Bush, para reconocer el papel de los inmigrantes al asegurar que "son
parte de la vida estadounidense" y anunciar sus acciones ejecutivas en
materia migratoria, muy criticadas por los conservadores.
"Como una vez mi predecesor, el presidente
Bush, dijo 'son parte de la vida estadounidense", afirmó Obama en su
alocución desde la Casa Blanca. "Ahora aquí está la cosa.
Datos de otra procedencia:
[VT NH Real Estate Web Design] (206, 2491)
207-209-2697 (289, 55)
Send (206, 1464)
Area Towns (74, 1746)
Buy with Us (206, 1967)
Esperamos que la
gente que vive en este país siga las reglas. Esperamos que los que cruzan la
línea no sean recompensados injustamente", agregó el presidente.
El presidente defendió que la regularización de más
de 5 millones de inmigrantes indocumentados anunciada hoy no es una amnistía,
como esgrime la oposición republicana, sino una medida "moderada y de
sentido común".
"Sé que algunos de los críticos de esta medida
la llaman amnistía. Bueno, no lo es. Amnistía es el sistema migratorio que
tenemos actualmente, donde millones de personas viven aquí sin pagar sus
impuestos o someterse a nuestras reglas, donde los políticos usan este asunto
para asustar a los ciudadanos y buscar votos", dijo Obama en un discurso a
la nación desde la Casa Blanca.
Asumir
responsabilidades
Asimismo, el presidente se preguntó: "¿Somos
una nación que tolera la hipocresía de un sistema en el que los trabajadores
que recogen nuestra fruta y hacen nuestras camas nunca tengan la oportunidad de
estar de acuerdo a la ley?", cuestionó. "¿O somos -prosiguió- una
nación que les da la oportunidad de hacer las paces, asumir sus
responsabilidades, y dar un futuro mejor a sus hijos?".
El grueso de la cifra de inmigrantes regularizados
serán padres cuyos hijos sean ciudadanos estadounidenses o residentes
permanentes, que demuestren que llevan en EE.UU. desde antes del 1 de enero de
2010 y que carezcan de antecedentes criminales.
El Departamento de Seguridad Nacional elaborará una
nueva guía de acción para que la política de deportaciones se centre en
criminales, en personas con delitos vinculados a la seguridad nacional y en quienes
cruzaron la frontera desde el 1 de enero pasado.